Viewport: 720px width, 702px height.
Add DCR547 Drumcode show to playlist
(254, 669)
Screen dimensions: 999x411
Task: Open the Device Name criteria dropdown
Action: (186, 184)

> **DIRECTIONS**:
Copy out all of the listing, exactly as it reads.

> **RESPONSE**:
Viewport: 720px width, 702px height.
Add DCR547 Drumcode show to playlist
(254, 669)
Screen dimensions: 999x411
Task: Open the Device Name criteria dropdown
Action: (186, 184)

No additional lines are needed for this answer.